Write out exactly the lines below that run from the one containing "Toggle lock all" through the one containing "You are a computer-use agent. The height", both included, with no other lines.

◆ Records for this task
####################

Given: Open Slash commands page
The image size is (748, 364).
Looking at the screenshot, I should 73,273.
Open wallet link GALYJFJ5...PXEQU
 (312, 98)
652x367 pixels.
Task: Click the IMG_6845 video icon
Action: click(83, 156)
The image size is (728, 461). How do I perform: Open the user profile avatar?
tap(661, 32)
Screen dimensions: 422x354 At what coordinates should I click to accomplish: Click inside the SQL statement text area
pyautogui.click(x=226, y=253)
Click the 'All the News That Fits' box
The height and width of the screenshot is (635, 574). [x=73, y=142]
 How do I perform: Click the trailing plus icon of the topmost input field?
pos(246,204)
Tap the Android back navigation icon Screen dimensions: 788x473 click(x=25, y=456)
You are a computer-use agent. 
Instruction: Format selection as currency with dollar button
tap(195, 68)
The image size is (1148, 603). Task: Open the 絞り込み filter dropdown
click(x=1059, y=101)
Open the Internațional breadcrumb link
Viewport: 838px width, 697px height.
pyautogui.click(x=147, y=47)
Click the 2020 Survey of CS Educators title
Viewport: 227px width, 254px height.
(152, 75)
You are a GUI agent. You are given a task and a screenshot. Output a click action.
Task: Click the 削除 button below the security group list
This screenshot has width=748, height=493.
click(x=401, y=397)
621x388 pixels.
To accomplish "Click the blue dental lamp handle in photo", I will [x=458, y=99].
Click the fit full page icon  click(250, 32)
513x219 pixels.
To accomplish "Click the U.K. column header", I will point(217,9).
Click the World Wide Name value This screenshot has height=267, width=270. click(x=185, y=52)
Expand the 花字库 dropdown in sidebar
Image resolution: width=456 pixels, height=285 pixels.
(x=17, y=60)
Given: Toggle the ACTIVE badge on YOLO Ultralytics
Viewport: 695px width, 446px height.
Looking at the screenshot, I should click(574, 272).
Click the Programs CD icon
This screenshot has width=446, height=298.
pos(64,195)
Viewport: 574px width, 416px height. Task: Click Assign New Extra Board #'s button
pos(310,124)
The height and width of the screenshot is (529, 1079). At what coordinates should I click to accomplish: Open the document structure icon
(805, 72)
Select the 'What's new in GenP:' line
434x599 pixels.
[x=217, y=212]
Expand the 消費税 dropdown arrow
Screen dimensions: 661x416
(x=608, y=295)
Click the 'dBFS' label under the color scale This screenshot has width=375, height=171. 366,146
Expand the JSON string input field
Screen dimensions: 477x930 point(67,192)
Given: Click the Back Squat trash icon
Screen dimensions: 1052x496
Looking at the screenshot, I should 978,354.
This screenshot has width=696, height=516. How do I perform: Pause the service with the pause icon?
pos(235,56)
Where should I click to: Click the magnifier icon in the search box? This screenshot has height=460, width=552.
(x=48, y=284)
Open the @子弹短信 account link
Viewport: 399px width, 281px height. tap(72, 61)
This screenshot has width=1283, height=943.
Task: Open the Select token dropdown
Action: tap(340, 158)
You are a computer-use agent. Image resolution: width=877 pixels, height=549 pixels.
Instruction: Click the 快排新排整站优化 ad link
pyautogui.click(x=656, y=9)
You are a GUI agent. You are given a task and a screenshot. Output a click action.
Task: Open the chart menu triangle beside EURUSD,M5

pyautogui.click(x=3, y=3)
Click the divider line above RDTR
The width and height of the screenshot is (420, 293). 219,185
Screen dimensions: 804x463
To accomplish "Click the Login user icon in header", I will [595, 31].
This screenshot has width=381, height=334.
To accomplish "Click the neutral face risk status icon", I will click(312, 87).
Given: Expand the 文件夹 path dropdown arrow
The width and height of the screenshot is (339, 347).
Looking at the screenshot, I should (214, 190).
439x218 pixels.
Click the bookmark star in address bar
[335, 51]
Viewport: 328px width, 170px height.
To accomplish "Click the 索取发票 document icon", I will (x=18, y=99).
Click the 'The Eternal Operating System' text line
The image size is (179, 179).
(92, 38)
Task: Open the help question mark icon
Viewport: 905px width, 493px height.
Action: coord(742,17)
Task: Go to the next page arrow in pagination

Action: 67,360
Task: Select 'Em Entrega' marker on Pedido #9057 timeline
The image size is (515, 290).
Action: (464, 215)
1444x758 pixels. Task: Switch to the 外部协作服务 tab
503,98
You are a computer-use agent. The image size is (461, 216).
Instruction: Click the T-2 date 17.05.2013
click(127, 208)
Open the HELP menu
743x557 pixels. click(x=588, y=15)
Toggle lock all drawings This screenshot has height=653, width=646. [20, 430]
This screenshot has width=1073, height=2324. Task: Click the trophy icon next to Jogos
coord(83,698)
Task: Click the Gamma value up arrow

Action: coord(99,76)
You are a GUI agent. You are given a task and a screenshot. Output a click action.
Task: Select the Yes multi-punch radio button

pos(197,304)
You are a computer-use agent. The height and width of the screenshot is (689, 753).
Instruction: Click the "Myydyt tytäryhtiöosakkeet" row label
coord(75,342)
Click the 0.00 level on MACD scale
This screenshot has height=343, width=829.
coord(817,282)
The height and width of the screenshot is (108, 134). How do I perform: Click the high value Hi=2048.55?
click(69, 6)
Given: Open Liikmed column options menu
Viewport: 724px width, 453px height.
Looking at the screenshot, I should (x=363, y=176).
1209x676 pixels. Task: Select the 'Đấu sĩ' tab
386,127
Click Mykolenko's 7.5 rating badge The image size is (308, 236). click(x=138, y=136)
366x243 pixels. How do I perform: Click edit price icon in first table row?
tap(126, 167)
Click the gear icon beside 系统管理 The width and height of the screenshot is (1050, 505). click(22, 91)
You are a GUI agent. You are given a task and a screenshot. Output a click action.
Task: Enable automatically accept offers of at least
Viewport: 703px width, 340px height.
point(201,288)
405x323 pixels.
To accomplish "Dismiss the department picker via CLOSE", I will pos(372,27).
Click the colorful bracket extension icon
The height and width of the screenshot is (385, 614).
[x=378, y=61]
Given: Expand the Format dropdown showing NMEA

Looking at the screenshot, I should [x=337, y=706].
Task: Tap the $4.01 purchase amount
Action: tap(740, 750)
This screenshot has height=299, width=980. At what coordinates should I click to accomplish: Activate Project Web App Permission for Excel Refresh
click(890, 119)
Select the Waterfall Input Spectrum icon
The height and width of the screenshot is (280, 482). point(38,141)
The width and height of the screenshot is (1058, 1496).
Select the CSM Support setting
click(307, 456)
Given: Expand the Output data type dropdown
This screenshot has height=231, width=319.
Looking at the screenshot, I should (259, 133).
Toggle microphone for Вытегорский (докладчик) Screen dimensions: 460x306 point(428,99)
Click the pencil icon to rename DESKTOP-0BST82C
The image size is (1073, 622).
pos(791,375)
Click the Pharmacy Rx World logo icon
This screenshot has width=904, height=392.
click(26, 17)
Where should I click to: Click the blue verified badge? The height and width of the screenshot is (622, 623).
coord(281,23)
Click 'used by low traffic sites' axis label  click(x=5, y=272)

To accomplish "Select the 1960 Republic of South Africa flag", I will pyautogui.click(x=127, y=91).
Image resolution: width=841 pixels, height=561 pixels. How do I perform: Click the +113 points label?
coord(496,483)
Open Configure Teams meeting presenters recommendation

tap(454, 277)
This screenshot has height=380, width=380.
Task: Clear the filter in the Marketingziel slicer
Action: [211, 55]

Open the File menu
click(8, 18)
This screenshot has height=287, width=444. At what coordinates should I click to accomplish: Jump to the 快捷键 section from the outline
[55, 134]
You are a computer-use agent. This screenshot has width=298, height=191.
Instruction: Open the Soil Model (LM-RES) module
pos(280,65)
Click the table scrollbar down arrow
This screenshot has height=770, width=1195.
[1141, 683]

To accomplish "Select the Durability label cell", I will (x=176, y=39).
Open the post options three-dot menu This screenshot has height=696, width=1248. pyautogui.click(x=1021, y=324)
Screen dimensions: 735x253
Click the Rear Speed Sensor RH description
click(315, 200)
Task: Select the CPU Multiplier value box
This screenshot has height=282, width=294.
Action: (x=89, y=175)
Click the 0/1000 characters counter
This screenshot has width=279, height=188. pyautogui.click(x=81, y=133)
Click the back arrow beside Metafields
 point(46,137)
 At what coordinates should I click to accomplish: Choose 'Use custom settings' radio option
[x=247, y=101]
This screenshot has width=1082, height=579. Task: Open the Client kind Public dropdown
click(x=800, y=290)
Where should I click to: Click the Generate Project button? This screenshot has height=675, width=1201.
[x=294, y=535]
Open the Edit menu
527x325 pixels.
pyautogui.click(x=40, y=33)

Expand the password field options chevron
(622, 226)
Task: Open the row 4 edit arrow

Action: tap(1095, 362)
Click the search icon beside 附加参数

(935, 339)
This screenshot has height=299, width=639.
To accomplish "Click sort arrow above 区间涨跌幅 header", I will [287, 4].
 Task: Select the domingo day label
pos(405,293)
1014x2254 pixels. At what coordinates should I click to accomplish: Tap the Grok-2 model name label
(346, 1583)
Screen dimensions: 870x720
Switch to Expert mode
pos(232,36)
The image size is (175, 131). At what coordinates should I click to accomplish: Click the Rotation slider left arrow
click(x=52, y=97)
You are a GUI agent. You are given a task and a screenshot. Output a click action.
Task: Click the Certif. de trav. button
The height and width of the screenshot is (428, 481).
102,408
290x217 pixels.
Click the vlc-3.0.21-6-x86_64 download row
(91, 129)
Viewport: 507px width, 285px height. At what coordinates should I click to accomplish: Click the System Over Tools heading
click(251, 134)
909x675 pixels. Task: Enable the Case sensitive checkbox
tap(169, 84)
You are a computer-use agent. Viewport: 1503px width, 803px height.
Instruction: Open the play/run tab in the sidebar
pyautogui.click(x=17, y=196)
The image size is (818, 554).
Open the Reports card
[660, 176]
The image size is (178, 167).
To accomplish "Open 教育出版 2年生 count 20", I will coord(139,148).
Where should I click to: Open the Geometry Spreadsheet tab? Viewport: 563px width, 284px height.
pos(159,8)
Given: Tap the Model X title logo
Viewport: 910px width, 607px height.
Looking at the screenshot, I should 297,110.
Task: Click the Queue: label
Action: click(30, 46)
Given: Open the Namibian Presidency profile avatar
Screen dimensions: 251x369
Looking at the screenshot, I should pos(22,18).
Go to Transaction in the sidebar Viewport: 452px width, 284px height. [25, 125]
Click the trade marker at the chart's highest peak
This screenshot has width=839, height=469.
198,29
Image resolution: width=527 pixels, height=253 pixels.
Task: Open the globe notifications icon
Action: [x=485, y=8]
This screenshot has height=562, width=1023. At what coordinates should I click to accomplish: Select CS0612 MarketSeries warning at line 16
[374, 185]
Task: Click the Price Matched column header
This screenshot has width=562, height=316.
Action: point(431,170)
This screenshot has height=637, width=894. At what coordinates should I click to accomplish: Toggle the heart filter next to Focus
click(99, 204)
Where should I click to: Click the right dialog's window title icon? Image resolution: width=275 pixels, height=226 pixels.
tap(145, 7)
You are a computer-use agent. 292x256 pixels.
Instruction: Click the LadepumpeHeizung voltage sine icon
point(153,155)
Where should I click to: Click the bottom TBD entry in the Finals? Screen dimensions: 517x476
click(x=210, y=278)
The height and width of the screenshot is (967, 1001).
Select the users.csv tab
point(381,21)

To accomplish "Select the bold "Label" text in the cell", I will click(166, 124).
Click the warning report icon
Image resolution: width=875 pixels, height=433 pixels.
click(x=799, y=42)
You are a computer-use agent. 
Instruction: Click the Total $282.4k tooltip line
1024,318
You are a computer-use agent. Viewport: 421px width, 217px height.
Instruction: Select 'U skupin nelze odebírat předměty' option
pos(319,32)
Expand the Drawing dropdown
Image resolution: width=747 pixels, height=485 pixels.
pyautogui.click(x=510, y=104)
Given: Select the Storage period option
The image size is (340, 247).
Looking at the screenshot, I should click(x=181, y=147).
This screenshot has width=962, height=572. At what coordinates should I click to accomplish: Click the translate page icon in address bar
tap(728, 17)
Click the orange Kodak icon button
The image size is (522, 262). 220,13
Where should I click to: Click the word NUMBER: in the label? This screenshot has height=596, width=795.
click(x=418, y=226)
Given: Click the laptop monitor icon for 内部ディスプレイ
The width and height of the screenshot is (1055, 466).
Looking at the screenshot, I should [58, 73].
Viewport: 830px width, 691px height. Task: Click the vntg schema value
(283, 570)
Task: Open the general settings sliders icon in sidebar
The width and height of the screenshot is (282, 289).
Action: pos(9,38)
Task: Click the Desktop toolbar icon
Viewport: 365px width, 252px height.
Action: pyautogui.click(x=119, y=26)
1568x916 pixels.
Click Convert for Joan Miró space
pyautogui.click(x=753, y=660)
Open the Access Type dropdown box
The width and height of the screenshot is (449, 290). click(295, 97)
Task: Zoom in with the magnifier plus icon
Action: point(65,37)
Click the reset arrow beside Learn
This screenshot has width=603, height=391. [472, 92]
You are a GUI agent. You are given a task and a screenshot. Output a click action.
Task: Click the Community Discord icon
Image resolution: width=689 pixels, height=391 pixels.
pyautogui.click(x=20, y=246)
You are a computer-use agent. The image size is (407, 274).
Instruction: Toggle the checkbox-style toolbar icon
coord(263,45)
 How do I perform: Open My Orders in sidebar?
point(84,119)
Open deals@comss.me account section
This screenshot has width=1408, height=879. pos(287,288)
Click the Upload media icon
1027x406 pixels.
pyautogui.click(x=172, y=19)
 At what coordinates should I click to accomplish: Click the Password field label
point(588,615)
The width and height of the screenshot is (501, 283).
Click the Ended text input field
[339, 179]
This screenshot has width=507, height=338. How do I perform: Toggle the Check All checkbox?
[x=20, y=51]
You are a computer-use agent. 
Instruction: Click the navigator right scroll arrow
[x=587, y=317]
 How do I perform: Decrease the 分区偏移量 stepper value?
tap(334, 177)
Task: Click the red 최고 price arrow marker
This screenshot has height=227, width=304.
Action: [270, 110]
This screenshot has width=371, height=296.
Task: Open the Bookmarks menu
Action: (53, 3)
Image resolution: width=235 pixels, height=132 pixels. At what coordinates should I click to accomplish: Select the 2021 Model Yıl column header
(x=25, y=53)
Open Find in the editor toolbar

####################

◆ Result of this exercise
Toggle lock all drawings This screenshot has height=653, width=646. [20, 430]
This screenshot has width=1073, height=2324. Task: Click the trophy icon next to Jogos
coord(83,698)
Task: Click the Gamma value up arrow

Action: coord(99,76)
You are a GUI agent. You are given a task and a screenshot. Output a click action.
Task: Select the Yes multi-punch radio button

pos(197,304)
You are a computer-use agent. The height and width of the screenshot is (689, 753).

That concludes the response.